Muñoz Rivera came from the longest lasting patriarchal line in Puerto Rican politics. His father, Luis Muñoz Barrios, was a town mayor in 1856 and 1874; his grandfather was a Spanish captain who eventually became town administrator, he was known as the best politician in Puerto Rico.
In 1887 Muñoz Rivera became a leader of the Autonomist Party. In 1890 he founded the party's newspaper La Democracía (The Democracy). At the time Puerto Rico was a possession of Spain, in 1893 he traveled to Spain to learn about its political system. Upon returning to Puerto Rico, he participated in the writing of the Plan de Ponce which proposed administrative autonomy for the island. In March 1895 he returned to Spain as part of a commission that met with Liberal leader Práxedes Mateo Sagasta. That political group accepted the commission's views and in November 1897 Sagasta granted the Autonomist Charter. Muñoz Rivera served as Secretary of State and Chief of the Cabinet for the newly-independent Government of Puerto Rico. He took possession of Chief of the Cabinet for the Autonomous Government on July 21, 1898. Four days later, on July 25, 1898, the United States invaded Puerto Rico. As part of the 1898 Treaty of Paris, Puerto Rico ceased being under Spanish rule and became a possession of the United States under a military governorship. Muñoz Rivera assisted in establishing the insular police. On February 4, 1899 he resigned from government. Shortly after, the U.S. appointed military governor Guy V. Henry dissolved the Cabinet, thus dissolving the final remnants of the autonomous government and liberties Muñoz Rivera sought under Spanish rule.

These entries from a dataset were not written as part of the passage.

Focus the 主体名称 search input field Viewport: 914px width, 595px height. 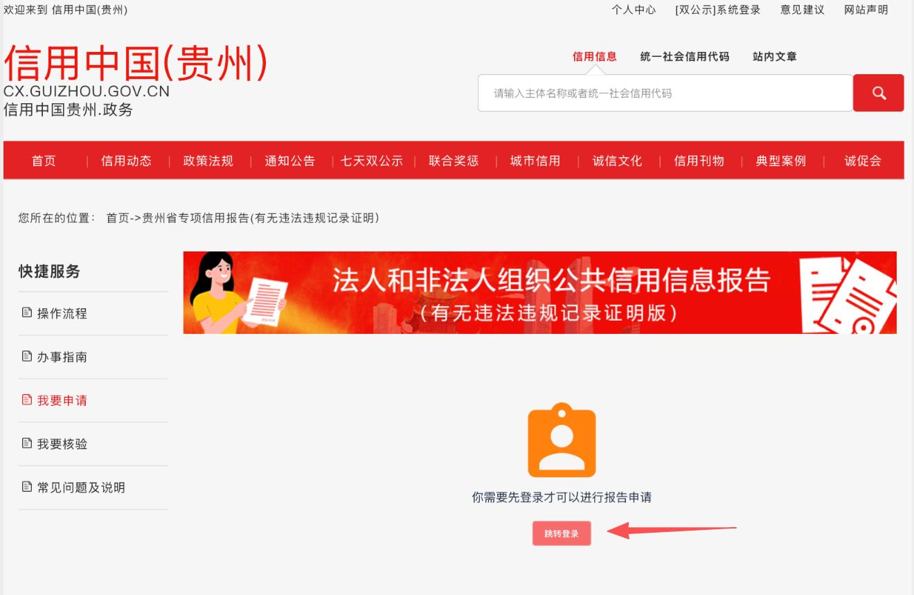[665, 93]
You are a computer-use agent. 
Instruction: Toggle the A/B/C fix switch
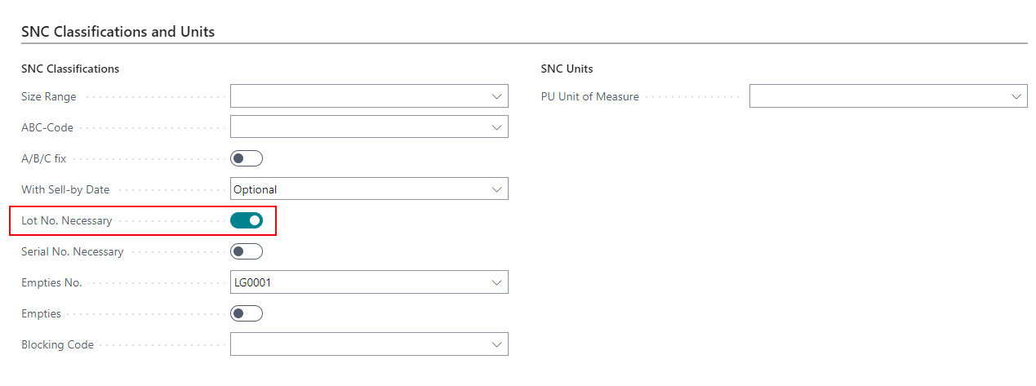pos(247,158)
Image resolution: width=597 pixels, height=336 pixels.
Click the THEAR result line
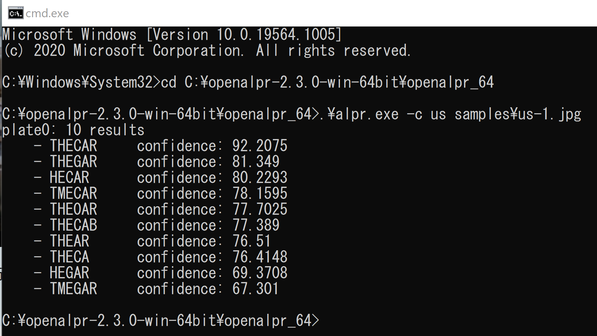(x=152, y=241)
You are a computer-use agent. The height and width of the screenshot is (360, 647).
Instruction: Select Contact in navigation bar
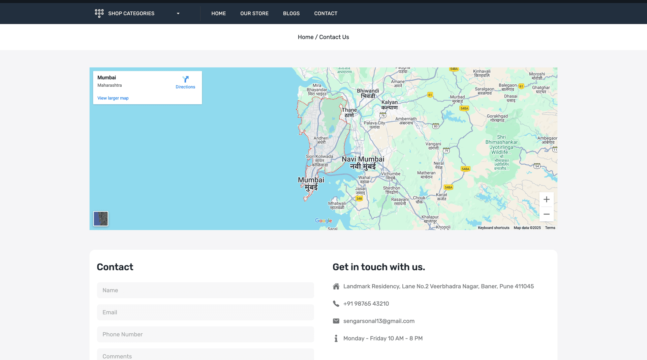pyautogui.click(x=326, y=13)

Luis Muñoz Rivera opposed the military governorship and pushed for greater self-government. In 1899 he founded the newspaper El Territorio (The Territory), which voiced the concerns of landowners that where being hurt by the U.S.-imposed blockade.

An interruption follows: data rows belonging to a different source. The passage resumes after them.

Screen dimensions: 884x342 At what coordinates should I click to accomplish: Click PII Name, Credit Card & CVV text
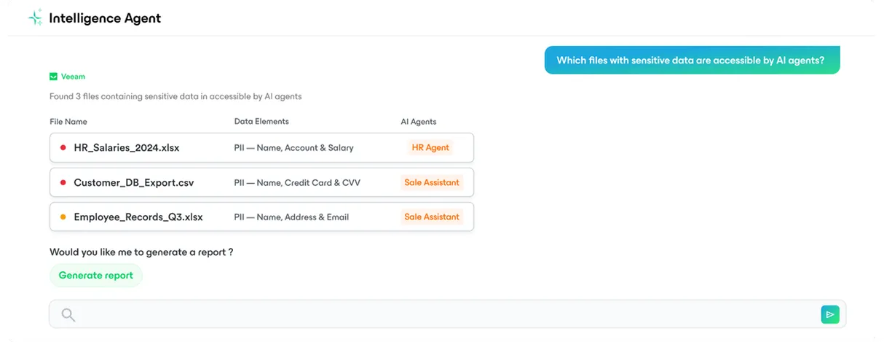(297, 182)
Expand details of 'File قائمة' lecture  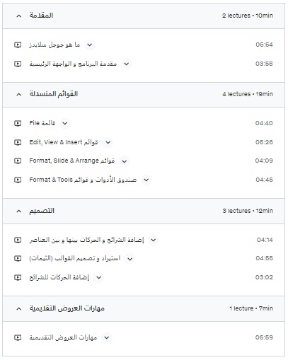[65, 123]
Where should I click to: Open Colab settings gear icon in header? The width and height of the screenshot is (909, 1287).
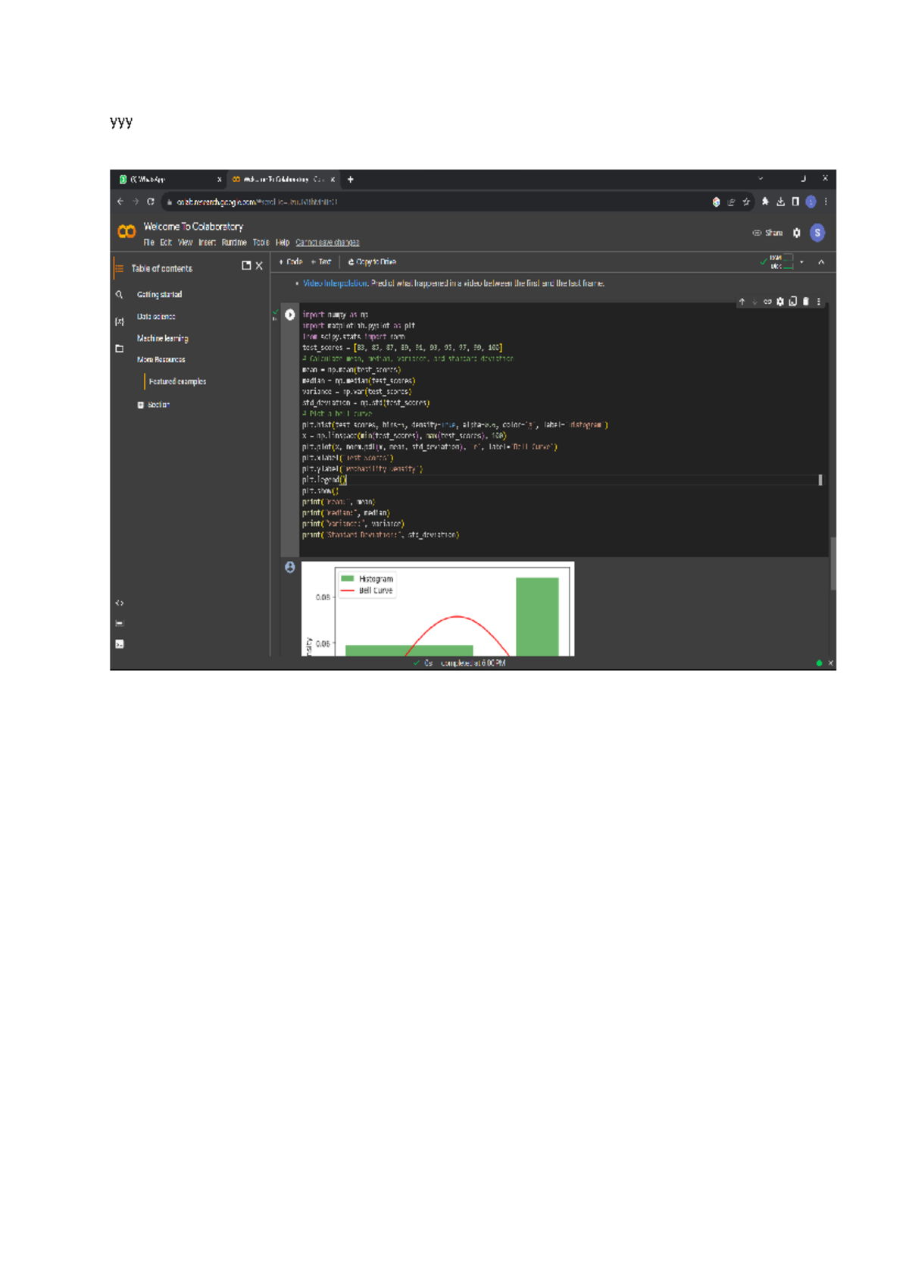[x=796, y=233]
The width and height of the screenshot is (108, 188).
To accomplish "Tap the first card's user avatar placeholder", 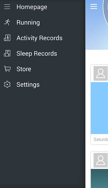I will tap(101, 73).
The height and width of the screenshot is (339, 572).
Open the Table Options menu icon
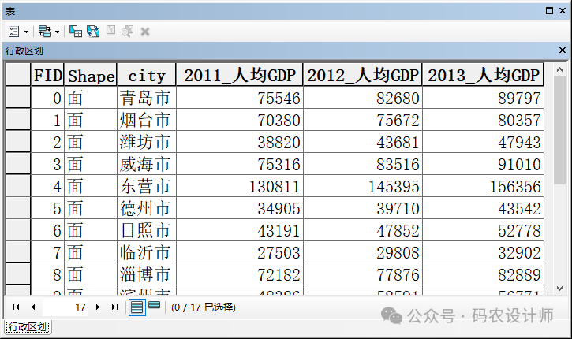coord(14,32)
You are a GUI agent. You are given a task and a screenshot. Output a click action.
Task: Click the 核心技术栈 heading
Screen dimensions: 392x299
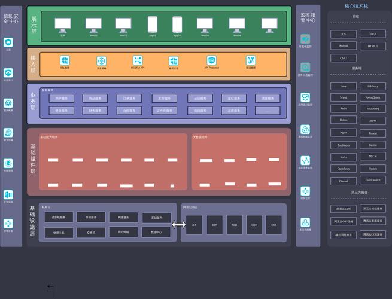coord(356,6)
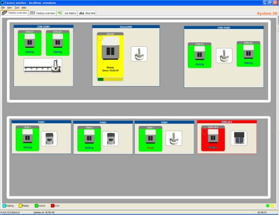Click the loader icon in HSM1 cell
The width and height of the screenshot is (279, 215).
(49, 138)
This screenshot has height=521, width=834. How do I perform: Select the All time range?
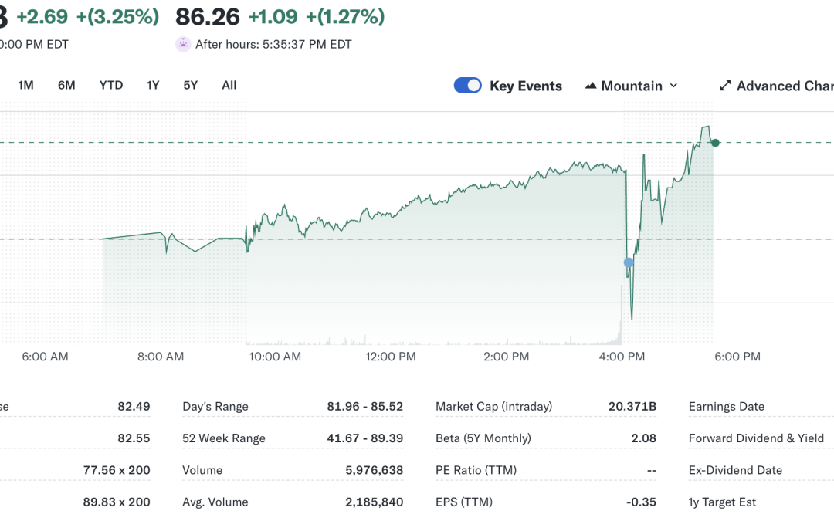click(229, 85)
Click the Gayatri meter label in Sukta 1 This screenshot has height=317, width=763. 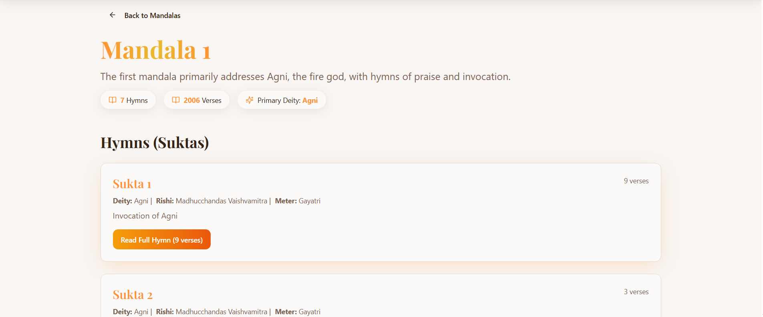tap(309, 201)
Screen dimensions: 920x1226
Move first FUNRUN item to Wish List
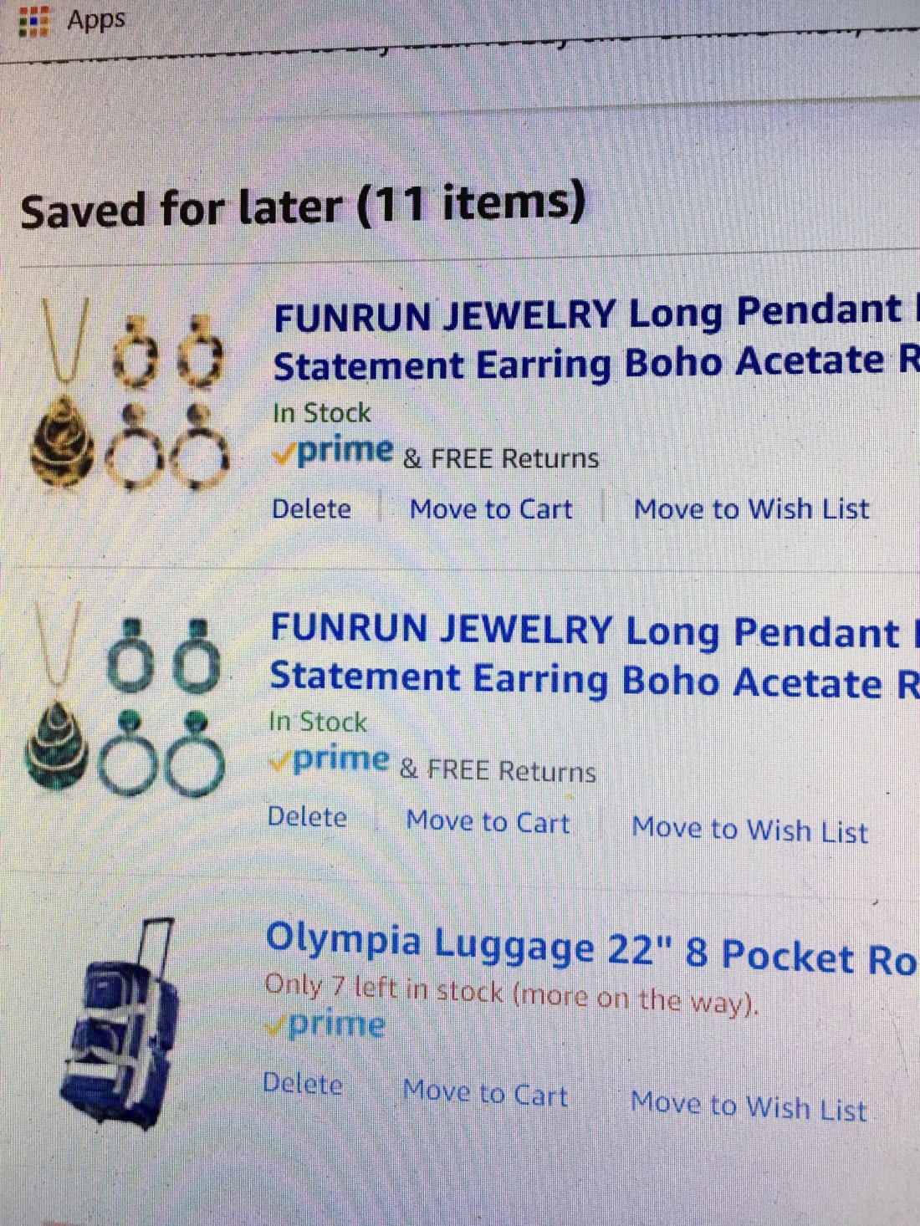coord(751,508)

Muñoz Rivera traveled to the United States to argue for the establishment of free trade between the island and the United States mainland. He resettled in New York, where he founded the bilingual newspaper Puerto Rican Herald in 1901.
In 1904 he returned to Puerto Rico and founded the Unionist Party. He was elected in 1906 to the House of Delegates where he served until 1910 when he became Resident Commissioner of Puerto Rico to the United States House of Representatives. He served in the U.S. Congress from 1911 to 1916. In 1915 Muñoz Rivera proposed seeking more autonomy for the island without requesting independence from the United States and equal rights without becoming a state. His proposal was greeted by opposition from many members of his party including José de Diego. Still in the end, his party agreed on his proposal. Muñoz Rivera was largely responsible for the Jones-Shafroth Act (signed March 2, 1917), granting United States citizenship to Puerto Ricans and creating a bicameral legislature in Puerto Rico which is modeled on the United States Congress. Still, he was not pleased with the Jones Act since the judicial and executive branches would still be in the control of the United States. Shorty afterwards, he became ill and returned to Puerto Rico where he died on November 15, 1916 in the town of Luquillo, before the Jones Act was enacted into law.
His body remains were laid to rest at San Antonio De Paduas Cemetery in his hometown of Barranquitas, Puerto Rico.